_Partes del ejercicio_.
a: En el texto sobre cadenas de K caracteres alternos, ¿qué condición deben cumplir los caracteres adyacentes?
b: Reanuda el texto sobre cadenas de K caracteres alternos justo después de su última línea.

_Texto de lectura_.
+---+
Comprobar si una string está formada por K caracteres alternos

Dada una string str y un entero K , la tarea es verificar si está compuesta por K caracteres alternos.
Ejemplos: 
 

Entrada: str = “acdeac”, K = 4 
Salida:
Entrada: str = “abcdcab”, K = 2 
Salida: No 
 

Enfoque: Para que la string se componga de K caracteres alternos, debe cumplir las siguientes condiciones:
 

  1. Todos los caracteres en los índices (i + mK) deben ser iguales, donde i es el índice actual y mK representa el m enésimo múltiplo de K. Significa que después de cada índice K, el carácter debe repetirse.
  2. Los caracteres adyacentes no deben ser iguales. Esto se debe a que si la string es del tipo «AAAAA», donde un solo carácter se repite cualquier cantidad de veces, la condición anterior se cumplirá, pero la respuesta debe ser ‘No’ en este caso.
    El siguiente código es la implementación del enfoque anterior:
     

C++

// C++ implementation of the approach
 
#include <bits/stdc++.h>
using namespace std;
 
// Function to check if a string
// is made up of k alternating characters
bool isKAlternating(string s, int k)
{
    if (s.length() < k)
        return false;
 
    int checker = 0;
 
    // Check if all the characters at
    // indices 0 to K-1 are different
    for (int i = 0; i < k; i++) {
 
        int bitAtIndex = s[i] - 'a';
 
        // If that bit is already set in
        // checker, return false
        if ((checker & (1 << bitAtIndex)) > 0) {
            return false;
        }
 
        // Otherwise update and continue by
        // setting that bit in the checker
        checker = checker | (1 << bitAtIndex);
    }
 
    for (int i = k; i < s.length(); i++)
        if (s[i - k] != s[i])
            return false;
 
    return true;
}
 
// Driver code
int main()
+---+
[Registros de una colección de datos]
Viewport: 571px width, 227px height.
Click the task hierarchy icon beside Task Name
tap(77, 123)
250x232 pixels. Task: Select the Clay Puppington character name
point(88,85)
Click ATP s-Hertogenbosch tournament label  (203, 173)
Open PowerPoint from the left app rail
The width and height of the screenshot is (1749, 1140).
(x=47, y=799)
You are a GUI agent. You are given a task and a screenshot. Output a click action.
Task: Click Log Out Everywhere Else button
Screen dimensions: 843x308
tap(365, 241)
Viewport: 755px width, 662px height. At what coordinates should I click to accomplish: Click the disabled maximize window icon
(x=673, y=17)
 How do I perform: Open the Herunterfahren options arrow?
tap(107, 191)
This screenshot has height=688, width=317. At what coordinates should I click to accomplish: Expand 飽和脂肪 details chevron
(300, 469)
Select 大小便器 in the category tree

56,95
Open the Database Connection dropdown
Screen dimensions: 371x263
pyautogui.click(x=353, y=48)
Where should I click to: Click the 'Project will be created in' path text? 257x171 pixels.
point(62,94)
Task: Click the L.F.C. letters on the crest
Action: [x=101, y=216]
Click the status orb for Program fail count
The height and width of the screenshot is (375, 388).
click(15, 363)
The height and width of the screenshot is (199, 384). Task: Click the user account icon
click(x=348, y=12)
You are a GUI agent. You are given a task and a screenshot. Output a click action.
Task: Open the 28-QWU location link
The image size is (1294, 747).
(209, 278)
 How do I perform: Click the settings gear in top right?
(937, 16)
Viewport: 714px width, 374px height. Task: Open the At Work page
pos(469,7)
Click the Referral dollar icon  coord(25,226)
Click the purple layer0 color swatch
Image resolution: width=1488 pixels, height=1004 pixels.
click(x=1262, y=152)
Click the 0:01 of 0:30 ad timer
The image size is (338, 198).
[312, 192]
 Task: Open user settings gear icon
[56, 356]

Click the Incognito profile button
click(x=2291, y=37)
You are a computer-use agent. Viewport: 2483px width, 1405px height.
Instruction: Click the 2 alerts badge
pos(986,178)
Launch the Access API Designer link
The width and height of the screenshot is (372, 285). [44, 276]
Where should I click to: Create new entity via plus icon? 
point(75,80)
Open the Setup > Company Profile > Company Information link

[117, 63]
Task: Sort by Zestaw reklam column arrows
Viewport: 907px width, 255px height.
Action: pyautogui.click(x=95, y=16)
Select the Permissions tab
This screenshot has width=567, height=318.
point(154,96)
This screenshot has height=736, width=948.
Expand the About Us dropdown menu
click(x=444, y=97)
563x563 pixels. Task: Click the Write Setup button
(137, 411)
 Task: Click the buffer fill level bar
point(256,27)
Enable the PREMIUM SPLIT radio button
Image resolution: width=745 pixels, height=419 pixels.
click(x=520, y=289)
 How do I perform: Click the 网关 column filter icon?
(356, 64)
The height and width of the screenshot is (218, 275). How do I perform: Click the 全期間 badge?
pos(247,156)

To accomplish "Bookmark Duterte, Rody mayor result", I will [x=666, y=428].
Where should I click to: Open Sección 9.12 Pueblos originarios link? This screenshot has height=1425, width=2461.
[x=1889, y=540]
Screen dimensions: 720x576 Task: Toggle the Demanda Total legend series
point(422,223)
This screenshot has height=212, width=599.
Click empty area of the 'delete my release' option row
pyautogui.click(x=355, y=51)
+---+
_Respuestas_.
a: Los caracteres adyacentes no deben ser iguales.

b:
{
    string str = "acdeac";
    int K = 4;
 
    if (isKAlternating(str, K))
        cout << "Yes" << endl;
    else
        cout << "No" << endl;
 
    return 0;
}

Java

// Java implementation of the approach
class GFG{
  
// Function to check if a String
// is made up of k alternating characters
static boolean isKAlternating(String s, int k)
{
    if (s.length() < k)
        return false;
  
    int checker = 0;
  
    // Check if all the characters at
    // indices 0 to K-1 are different
    for (int i = 0; i < k; i++) {
  
        int bitAtIndex = s.charAt(i) - 'a';
  
        // If that bit is already set in
        // checker, return false
        if ((checker & (1 << bitAtIndex)) > 0) {
            return false;
        }
  
        // Otherwise update and continue by
        // setting that bit in the checker
        checker = checker | (1 << bitAtIndex);
    }
  
    for (int i = k; i < s.length(); i++)
        if (s.charAt(i - k) != s.charAt(i) )
            return false;
  
    return true;
}
  
// Driver code
public static void main(String[] args)
{
    String str = "acdeac";
    int K = 4;
  
    if (isKAlternating(str, K))
        System.out.print("Yes" +"\n");
    else
        System.out.print("No" +"\n");
}
}
 
// This code is contributed by sapnasingh4991

Python3

# Python 3 implementation of the approach
  
# Function to check if a string
# is made up of k alternating characters
def isKAlternating( s, k):
    if (len(s) < k):
        return False
  
    checker = 0
  
    # Check if all the characters at
    # indices 0 to K-1 are different
    for i in range( k):
  
        bitAtIndex = ord(s[i]) - ord('a')
  
        # If that bit is already set in
        # checker, return false
        if ((checker & (1 << bitAtIndex)) > 0):
            return False
  
        # Otherwise update and continue by
        # setting that bit in the checker
        checker = checker | (1 << bitAtIndex)
  
    for i in range(k,len(s)):
        if (s[i - k] != s[i]):
            return False
  
    return True
  
# Driver code
if __name__ =="__main__":
 
    st = "acdeac"
    K = 4
  
    if (isKAlternating(st, K)):
        print ("Yes")
    else:
        print ("No")
  
# This code is contributed by chitranayal  

C#

// C# implementation of the approach
using System;
 
class GFG{
 
// Function to check if a String
// is made up of k alternating characters
static bool isKAlternating(String s, int k)
{
    if (s.Length < k)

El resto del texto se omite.